Dos palanquines se detuvieron en el patio. Eran la madrastra y otra mujer. Yuancheng corría detrás, resollando. La madrastra, al entrar en la casa y oír los llantos, palideció y le dijo a la mujer:

—¡Se ha terminado!

Vio a Juexin y le preguntó asustada:

—Mingxuan, ¿qué haces?

Juexin la miró y abrió los brazos.

—Madre… Jue, Jue…

Reconoció a la otra mujer, la saludó con una reverencia y rompió a llorar desesperado.
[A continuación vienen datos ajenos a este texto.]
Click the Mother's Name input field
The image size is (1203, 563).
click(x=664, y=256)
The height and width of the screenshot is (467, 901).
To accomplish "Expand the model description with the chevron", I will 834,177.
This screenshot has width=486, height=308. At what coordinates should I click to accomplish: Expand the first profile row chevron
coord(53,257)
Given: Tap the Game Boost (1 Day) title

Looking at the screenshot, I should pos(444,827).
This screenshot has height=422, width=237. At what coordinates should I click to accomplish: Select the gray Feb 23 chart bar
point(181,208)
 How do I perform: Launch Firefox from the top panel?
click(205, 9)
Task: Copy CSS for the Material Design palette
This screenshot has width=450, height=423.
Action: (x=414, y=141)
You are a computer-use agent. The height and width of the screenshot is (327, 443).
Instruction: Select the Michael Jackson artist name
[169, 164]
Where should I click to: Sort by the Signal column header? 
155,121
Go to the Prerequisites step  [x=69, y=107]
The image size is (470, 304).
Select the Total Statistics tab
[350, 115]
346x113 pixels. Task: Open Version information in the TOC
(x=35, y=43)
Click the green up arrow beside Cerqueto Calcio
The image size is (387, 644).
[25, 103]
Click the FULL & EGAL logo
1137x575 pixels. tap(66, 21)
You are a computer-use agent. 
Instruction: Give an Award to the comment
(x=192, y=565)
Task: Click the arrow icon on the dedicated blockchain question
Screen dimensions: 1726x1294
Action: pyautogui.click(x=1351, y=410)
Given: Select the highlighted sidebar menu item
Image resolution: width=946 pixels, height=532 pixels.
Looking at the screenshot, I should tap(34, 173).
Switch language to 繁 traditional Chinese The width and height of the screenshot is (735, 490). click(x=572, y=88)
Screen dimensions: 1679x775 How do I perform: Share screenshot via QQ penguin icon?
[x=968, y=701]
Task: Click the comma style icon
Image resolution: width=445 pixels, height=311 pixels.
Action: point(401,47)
De la habitación llegaban los llantos del recién nacido. La mujer no decía nada, lloraba en silencio y se secaba las lágrimas con el pañuelo.

Al final, Yuancheng abrió la puerta. La madrastra Zhou dejó pasar a aquella mujer diciendo:

—Señora consuegra, por favor, pase, yo no puedo entrar en la habitación de la luna.

La mujer asintió con la cabeza y pasó. Una vez dentro, los llantos se volvieron más fuertes.

—Ruijue, Ruijue, ¿por qué te has ido así? No has esperado a ver a tu madre. He venido de lejos para cuidarte, tengo muchas cosas que contarte. ¡Dime algo! Ruijue, ¡vuelve! ¡Ya estás muerta! ¡Es horrible! En este lugar, tan sola. Si hubiera venido antes no habrías muerto sola… ¡Hija mía! Tu madre no perdona a tu…

Las palabras de la madre se iban clavando una a una como puñales en los corazones de la madrastra Zhou y de Juexin.